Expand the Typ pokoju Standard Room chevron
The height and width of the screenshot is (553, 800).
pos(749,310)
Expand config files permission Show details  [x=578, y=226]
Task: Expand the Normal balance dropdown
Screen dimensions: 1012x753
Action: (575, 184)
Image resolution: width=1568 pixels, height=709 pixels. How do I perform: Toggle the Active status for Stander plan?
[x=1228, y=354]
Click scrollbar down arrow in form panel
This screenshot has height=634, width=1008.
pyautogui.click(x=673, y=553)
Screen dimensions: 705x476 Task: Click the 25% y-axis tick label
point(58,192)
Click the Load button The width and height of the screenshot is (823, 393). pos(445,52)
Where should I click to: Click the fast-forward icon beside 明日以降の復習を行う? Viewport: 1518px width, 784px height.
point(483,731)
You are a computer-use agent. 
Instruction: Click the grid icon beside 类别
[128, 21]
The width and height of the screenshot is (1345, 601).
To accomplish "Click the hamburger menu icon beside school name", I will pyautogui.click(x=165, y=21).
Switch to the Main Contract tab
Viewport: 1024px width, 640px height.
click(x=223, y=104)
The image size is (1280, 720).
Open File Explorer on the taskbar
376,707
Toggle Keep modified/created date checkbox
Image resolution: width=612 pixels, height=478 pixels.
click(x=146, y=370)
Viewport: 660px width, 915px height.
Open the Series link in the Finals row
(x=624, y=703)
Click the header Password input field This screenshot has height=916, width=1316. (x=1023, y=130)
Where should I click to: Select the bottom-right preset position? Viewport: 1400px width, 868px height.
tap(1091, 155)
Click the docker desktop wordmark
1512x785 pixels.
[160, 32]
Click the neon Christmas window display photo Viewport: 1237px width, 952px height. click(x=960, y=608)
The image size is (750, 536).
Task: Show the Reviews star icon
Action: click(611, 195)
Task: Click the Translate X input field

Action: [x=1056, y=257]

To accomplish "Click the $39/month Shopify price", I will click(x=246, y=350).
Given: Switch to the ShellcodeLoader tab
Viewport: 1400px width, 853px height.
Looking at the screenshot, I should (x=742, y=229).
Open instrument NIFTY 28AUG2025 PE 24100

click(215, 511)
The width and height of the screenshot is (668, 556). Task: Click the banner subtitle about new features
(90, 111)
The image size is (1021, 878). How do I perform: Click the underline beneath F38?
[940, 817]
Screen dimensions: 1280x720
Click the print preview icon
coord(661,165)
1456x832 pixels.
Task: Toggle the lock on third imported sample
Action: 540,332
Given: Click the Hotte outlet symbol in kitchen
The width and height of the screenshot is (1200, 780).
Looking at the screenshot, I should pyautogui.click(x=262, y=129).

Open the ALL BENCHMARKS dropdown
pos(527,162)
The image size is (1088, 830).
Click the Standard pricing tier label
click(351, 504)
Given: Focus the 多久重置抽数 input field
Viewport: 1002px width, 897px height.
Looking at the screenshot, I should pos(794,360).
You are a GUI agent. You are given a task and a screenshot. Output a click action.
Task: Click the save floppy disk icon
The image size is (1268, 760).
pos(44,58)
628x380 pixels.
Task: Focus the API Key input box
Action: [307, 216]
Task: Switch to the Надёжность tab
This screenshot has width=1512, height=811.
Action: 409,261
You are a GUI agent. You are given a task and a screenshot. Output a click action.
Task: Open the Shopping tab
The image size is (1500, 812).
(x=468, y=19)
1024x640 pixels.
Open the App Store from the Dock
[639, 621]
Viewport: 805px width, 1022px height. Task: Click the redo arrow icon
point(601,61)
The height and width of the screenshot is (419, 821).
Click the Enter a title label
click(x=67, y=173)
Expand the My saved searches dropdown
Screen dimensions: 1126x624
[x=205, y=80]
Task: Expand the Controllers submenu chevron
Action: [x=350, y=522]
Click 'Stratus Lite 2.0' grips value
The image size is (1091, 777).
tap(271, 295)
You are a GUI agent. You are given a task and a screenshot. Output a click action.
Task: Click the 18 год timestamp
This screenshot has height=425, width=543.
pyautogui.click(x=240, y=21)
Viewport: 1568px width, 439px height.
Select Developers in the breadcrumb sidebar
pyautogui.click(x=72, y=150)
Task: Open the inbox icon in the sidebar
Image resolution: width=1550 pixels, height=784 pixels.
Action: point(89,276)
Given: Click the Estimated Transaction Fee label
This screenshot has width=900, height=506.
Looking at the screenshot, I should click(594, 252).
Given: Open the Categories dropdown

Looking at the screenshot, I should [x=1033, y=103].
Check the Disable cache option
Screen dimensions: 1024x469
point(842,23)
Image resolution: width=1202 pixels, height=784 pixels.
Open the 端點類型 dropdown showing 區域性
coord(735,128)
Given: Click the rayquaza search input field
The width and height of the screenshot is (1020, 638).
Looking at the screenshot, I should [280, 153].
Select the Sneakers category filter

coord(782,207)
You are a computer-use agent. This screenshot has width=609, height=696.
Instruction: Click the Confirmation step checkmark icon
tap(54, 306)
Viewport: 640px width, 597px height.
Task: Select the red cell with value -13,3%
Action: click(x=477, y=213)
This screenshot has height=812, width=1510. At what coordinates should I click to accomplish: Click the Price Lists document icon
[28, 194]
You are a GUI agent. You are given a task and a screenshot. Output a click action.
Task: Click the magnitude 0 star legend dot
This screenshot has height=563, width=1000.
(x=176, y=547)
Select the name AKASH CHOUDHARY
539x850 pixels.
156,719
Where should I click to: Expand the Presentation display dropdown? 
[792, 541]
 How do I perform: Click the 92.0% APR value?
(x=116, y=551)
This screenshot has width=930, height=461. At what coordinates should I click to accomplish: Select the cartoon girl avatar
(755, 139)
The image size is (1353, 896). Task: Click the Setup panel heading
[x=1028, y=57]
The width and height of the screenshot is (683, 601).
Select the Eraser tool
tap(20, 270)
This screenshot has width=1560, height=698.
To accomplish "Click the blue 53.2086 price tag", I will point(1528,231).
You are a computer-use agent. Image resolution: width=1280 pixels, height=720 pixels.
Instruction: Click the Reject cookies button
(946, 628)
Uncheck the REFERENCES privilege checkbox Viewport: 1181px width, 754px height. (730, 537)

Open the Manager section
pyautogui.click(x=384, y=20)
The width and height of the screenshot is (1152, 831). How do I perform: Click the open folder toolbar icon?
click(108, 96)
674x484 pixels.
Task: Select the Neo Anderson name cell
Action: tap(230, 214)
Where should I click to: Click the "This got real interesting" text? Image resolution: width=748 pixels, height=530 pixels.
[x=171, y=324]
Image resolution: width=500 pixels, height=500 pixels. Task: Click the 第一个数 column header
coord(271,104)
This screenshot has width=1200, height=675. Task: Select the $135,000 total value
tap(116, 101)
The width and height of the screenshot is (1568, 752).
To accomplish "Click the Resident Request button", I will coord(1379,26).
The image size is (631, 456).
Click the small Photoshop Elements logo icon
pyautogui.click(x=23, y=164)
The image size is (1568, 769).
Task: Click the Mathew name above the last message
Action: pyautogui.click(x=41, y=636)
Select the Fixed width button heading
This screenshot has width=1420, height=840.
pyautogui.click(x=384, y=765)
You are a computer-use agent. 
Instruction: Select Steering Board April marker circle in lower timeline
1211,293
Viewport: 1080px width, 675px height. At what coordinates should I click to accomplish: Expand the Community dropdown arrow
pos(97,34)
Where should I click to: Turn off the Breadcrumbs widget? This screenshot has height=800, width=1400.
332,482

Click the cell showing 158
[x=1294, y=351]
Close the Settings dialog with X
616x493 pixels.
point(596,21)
___
## Instrucción dada
Reescribe todas las líneas de arriba cambiando "Where should I click to" por "Where do I click to" y deja el resto tal como está.

## Respuesta completa
Expand the Typ pokoju Standard Room chevron
The height and width of the screenshot is (553, 800).
pos(749,310)
Expand config files permission Show details  [x=578, y=226]
Task: Expand the Normal balance dropdown
Screen dimensions: 1012x753
Action: (575, 184)
Image resolution: width=1568 pixels, height=709 pixels. How do I perform: Toggle the Active status for Stander plan?
[x=1228, y=354]
Click scrollbar down arrow in form panel
This screenshot has height=634, width=1008.
pyautogui.click(x=673, y=553)
Screen dimensions: 705x476 Task: Click the 25% y-axis tick label
point(58,192)
Click the Load button The width and height of the screenshot is (823, 393). pos(445,52)
Where do I click to: Click the fast-forward icon beside 明日以降の復習を行う? Viewport: 1518px width, 784px height.
point(483,731)
You are a computer-use agent. 
Instruction: Click the grid icon beside 类别
[128, 21]
The width and height of the screenshot is (1345, 601).
To accomplish "Click the hamburger menu icon beside school name", I will pyautogui.click(x=165, y=21).
Switch to the Main Contract tab
Viewport: 1024px width, 640px height.
click(x=223, y=104)
The image size is (1280, 720).
Open File Explorer on the taskbar
376,707
Toggle Keep modified/created date checkbox
Image resolution: width=612 pixels, height=478 pixels.
click(x=146, y=370)
Viewport: 660px width, 915px height.
Open the Series link in the Finals row
(x=624, y=703)
Click the header Password input field This screenshot has height=916, width=1316. (x=1023, y=130)
Where do I click to: Select the bottom-right preset position? Viewport: 1400px width, 868px height.
tap(1091, 155)
Click the docker desktop wordmark
1512x785 pixels.
[160, 32]
Click the neon Christmas window display photo Viewport: 1237px width, 952px height. click(x=960, y=608)
The image size is (750, 536).
Task: Show the Reviews star icon
Action: click(611, 195)
Task: Click the Translate X input field

Action: [x=1056, y=257]

To accomplish "Click the $39/month Shopify price", I will click(x=246, y=350).
Given: Switch to the ShellcodeLoader tab
Viewport: 1400px width, 853px height.
Looking at the screenshot, I should (x=742, y=229).
Open instrument NIFTY 28AUG2025 PE 24100

click(215, 511)
The width and height of the screenshot is (668, 556). Task: Click the banner subtitle about new features
(90, 111)
The image size is (1021, 878). How do I perform: Click the underline beneath F38?
[940, 817]
Screen dimensions: 1280x720
Click the print preview icon
coord(661,165)
1456x832 pixels.
Task: Toggle the lock on third imported sample
Action: 540,332
Given: Click the Hotte outlet symbol in kitchen
The width and height of the screenshot is (1200, 780).
Looking at the screenshot, I should pyautogui.click(x=262, y=129).

Open the ALL BENCHMARKS dropdown
pos(527,162)
The image size is (1088, 830).
Click the Standard pricing tier label
click(351, 504)
Given: Focus the 多久重置抽数 input field
Viewport: 1002px width, 897px height.
Looking at the screenshot, I should pos(794,360).
You are a GUI agent. You are given a task and a screenshot. Output a click action.
Task: Click the save floppy disk icon
The image size is (1268, 760).
pos(44,58)
628x380 pixels.
Task: Focus the API Key input box
Action: [307, 216]
Task: Switch to the Надёжность tab
This screenshot has width=1512, height=811.
Action: 409,261
You are a GUI agent. You are given a task and a screenshot. Output a click action.
Task: Open the Shopping tab
The image size is (1500, 812).
(x=468, y=19)
1024x640 pixels.
Open the App Store from the Dock
[639, 621]
Viewport: 805px width, 1022px height. Task: Click the redo arrow icon
point(601,61)
The height and width of the screenshot is (419, 821).
Click the Enter a title label
click(x=67, y=173)
Expand the My saved searches dropdown
Screen dimensions: 1126x624
[x=205, y=80]
Task: Expand the Controllers submenu chevron
Action: [x=350, y=522]
Click 'Stratus Lite 2.0' grips value
The image size is (1091, 777).
tap(271, 295)
You are a GUI agent. You are given a task and a screenshot. Output a click action.
Task: Click the 18 год timestamp
This screenshot has height=425, width=543.
pyautogui.click(x=240, y=21)
Viewport: 1568px width, 439px height.
Select Developers in the breadcrumb sidebar
pyautogui.click(x=72, y=150)
Task: Open the inbox icon in the sidebar
Image resolution: width=1550 pixels, height=784 pixels.
Action: point(89,276)
Given: Click the Estimated Transaction Fee label
This screenshot has width=900, height=506.
Looking at the screenshot, I should click(594, 252).
Given: Open the Categories dropdown

Looking at the screenshot, I should [x=1033, y=103].
Check the Disable cache option
Screen dimensions: 1024x469
point(842,23)
Image resolution: width=1202 pixels, height=784 pixels.
Open the 端點類型 dropdown showing 區域性
coord(735,128)
Given: Click the rayquaza search input field
The width and height of the screenshot is (1020, 638).
Looking at the screenshot, I should [280, 153].
Select the Sneakers category filter

coord(782,207)
You are a computer-use agent. This screenshot has width=609, height=696.
Instruction: Click the Confirmation step checkmark icon
tap(54, 306)
Viewport: 640px width, 597px height.
Task: Select the red cell with value -13,3%
Action: click(x=477, y=213)
This screenshot has height=812, width=1510. At what coordinates should I click to accomplish: Click the Price Lists document icon
[28, 194]
You are a GUI agent. You are given a task and a screenshot. Output a click action.
Task: Click the magnitude 0 star legend dot
This screenshot has height=563, width=1000.
(x=176, y=547)
Select the name AKASH CHOUDHARY
539x850 pixels.
156,719
Where do I click to: Expand the Presentation display dropdown? 
[792, 541]
 How do I perform: Click the 92.0% APR value?
(x=116, y=551)
This screenshot has width=930, height=461. At what coordinates should I click to accomplish: Select the cartoon girl avatar
(755, 139)
The image size is (1353, 896). Task: Click the Setup panel heading
[x=1028, y=57]
The width and height of the screenshot is (683, 601).
Select the Eraser tool
tap(20, 270)
This screenshot has width=1560, height=698.
To accomplish "Click the blue 53.2086 price tag", I will point(1528,231).
You are a computer-use agent. Image resolution: width=1280 pixels, height=720 pixels.
Instruction: Click the Reject cookies button
(946, 628)
Uncheck the REFERENCES privilege checkbox Viewport: 1181px width, 754px height. (730, 537)

Open the Manager section
pyautogui.click(x=384, y=20)
The width and height of the screenshot is (1152, 831). How do I perform: Click the open folder toolbar icon?
click(108, 96)
674x484 pixels.
Task: Select the Neo Anderson name cell
Action: tap(230, 214)
Where do I click to: Click the "This got real interesting" text? Image resolution: width=748 pixels, height=530 pixels.
[x=171, y=324]
Image resolution: width=500 pixels, height=500 pixels. Task: Click the 第一个数 column header
coord(271,104)
This screenshot has width=1200, height=675. Task: Select the $135,000 total value
tap(116, 101)
The width and height of the screenshot is (1568, 752).
To accomplish "Click the Resident Request button", I will coord(1379,26).
The image size is (631, 456).
Click the small Photoshop Elements logo icon
pyautogui.click(x=23, y=164)
The image size is (1568, 769).
Task: Click the Mathew name above the last message
Action: pyautogui.click(x=41, y=636)
Select the Fixed width button heading
This screenshot has width=1420, height=840.
pyautogui.click(x=384, y=765)
You are a computer-use agent. 
Instruction: Select Steering Board April marker circle in lower timeline
1211,293
Viewport: 1080px width, 675px height. At what coordinates should I click to accomplish: Expand the Community dropdown arrow
pos(97,34)
Where do I click to: Turn off the Breadcrumbs widget? This screenshot has height=800, width=1400.
332,482

Click the cell showing 158
[x=1294, y=351]
Close the Settings dialog with X
616x493 pixels.
point(596,21)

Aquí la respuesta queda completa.